Sometimes, I learn about something "I" did while in therapy, that I don't remember because it was really an alter. But knowing that they are all me, and I, them, does not help the weirdness feeling that washes over me when T tells me those things. It's like the Twilight Zone.
The example I'm thinking of is when T told me that Pink was signing to him, trying to spell what she wanted to say. What the...? He told me that she was curious about him and had popped into the room to check him out.
The only reason he told me any of this was because as I began talking, I looked down and on the floor was a sheet of paper about 2 1/2 feet by 3 feet. It had childish pictures on it and words obviously spelled wrong (some of the letters were backwards). I stopped talking because just a second ago, it wasn't there. T explained that Pink wanted to draw so he got the paper and markers and let her draw.

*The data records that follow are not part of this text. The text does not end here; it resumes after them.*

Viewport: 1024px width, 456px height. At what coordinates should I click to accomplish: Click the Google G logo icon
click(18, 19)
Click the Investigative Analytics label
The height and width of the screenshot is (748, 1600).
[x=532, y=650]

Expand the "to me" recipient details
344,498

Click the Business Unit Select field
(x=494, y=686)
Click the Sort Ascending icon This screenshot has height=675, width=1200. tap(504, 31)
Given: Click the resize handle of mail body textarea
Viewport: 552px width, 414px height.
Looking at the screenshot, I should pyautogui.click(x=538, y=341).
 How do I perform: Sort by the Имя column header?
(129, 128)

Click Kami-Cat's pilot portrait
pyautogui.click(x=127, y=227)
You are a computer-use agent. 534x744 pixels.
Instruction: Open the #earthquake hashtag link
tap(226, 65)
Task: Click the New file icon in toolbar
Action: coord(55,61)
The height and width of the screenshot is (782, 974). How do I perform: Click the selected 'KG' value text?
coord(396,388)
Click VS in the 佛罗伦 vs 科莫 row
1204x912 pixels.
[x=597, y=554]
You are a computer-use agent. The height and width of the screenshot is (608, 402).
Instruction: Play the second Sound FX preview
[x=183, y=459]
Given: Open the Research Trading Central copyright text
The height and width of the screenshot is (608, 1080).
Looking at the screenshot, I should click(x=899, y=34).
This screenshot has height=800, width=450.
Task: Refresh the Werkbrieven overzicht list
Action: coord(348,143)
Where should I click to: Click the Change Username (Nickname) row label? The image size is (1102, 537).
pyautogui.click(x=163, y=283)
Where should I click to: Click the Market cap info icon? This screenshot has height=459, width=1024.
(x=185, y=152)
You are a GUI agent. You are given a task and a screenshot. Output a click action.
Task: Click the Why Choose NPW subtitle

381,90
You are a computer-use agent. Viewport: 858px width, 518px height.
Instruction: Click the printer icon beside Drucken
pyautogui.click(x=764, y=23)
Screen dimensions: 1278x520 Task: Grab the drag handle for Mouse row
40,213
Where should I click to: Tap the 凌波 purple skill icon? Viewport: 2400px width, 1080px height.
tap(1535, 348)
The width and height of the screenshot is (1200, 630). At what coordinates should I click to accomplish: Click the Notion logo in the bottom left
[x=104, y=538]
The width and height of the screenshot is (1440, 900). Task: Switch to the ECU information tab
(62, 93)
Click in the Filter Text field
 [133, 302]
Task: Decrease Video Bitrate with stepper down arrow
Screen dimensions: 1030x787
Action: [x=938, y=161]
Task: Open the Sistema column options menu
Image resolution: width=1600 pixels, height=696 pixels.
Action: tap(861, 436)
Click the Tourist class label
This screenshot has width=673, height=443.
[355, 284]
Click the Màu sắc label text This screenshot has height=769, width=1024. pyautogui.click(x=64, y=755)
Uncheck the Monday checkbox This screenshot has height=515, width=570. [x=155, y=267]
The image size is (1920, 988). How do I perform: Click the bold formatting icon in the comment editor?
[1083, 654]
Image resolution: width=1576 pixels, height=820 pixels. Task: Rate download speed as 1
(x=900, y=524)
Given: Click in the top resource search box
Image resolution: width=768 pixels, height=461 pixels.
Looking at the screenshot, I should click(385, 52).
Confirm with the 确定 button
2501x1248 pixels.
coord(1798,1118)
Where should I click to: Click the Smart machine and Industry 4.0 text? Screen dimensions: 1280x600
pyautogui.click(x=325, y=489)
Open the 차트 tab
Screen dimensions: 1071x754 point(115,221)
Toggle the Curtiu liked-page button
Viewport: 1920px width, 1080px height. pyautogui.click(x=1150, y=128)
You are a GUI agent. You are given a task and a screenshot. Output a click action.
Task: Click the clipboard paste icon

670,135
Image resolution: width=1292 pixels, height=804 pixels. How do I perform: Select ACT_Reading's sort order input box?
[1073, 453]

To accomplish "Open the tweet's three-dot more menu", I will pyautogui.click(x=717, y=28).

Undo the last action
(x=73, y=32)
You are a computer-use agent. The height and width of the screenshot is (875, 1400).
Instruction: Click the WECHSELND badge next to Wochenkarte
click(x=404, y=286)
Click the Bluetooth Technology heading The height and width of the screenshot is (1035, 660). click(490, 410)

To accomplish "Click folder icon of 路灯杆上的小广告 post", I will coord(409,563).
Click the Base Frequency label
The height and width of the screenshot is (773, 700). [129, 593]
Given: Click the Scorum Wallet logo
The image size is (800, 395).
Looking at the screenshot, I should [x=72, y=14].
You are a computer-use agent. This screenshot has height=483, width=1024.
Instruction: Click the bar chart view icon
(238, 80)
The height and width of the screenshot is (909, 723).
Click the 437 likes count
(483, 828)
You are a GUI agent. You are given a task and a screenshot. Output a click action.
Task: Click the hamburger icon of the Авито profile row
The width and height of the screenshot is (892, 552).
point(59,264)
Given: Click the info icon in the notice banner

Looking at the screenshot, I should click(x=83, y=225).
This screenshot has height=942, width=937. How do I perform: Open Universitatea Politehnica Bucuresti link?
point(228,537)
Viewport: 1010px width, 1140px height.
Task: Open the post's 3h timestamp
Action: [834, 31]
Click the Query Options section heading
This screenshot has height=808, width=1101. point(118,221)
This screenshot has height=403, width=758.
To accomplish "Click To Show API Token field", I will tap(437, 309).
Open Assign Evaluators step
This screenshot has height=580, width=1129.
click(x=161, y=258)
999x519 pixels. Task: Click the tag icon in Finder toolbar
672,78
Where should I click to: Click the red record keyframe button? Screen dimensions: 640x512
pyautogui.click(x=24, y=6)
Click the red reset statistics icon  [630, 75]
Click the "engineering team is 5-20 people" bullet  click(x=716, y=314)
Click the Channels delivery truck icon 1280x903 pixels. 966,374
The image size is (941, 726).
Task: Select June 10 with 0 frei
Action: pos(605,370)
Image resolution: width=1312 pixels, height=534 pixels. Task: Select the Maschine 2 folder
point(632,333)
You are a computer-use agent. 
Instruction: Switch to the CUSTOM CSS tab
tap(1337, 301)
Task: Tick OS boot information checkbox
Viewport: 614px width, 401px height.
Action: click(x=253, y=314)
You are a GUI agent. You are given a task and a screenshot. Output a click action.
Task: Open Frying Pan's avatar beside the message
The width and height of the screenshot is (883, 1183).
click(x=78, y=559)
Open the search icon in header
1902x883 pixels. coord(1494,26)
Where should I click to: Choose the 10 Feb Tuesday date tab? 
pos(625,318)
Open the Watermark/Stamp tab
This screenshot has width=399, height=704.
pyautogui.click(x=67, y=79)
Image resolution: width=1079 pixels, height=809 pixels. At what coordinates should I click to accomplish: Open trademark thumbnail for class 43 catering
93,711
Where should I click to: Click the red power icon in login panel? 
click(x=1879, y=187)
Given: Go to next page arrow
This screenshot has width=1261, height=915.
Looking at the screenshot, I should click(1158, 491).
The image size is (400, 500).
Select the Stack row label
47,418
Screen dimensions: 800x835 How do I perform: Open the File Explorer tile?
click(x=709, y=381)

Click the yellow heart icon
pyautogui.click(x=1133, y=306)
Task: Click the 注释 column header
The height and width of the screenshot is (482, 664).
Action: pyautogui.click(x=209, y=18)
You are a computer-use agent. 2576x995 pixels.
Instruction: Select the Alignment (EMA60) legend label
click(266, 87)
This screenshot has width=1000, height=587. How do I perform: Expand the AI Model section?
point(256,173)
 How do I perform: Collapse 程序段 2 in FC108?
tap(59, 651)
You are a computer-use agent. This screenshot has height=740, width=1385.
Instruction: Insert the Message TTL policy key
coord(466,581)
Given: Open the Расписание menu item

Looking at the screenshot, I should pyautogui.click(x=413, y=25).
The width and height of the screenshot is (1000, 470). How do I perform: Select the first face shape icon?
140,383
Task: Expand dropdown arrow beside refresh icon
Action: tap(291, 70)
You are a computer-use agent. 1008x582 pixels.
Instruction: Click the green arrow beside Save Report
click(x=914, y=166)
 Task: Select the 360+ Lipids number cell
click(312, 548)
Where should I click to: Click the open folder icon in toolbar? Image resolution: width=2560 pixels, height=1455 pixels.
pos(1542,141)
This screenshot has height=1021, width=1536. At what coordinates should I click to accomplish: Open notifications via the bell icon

T told me she was happy and innocent. She also did very well at sign spelling. As if I weren't shocked enough already, I asked how he knew what she was spelling, as I was not aware he could read sign. He told me that he knew she signed, so he learned the alphabet so they could communicate. I was numb with shock. This was the first time I'd heard anything of signing. Somewhere I know Pink is a part of me, but it doesn't feel that way. That day (and others) felt like I was intruding into a place where I had no right to go, like peeking thru a keyhole. And I had one more shock that day...
During the conversation that session, T confessed that he had gotten down onto the floor with Pink while they talked and she drew pictures. He is a very tall man and the room we use is not much wider than he is tall. It has several pieces of furniture in it, too. I still wonder where he put himself - I wonder where I put myself!
It doesn't feel like me. I wish it felt like me. Does anyone else have this happen?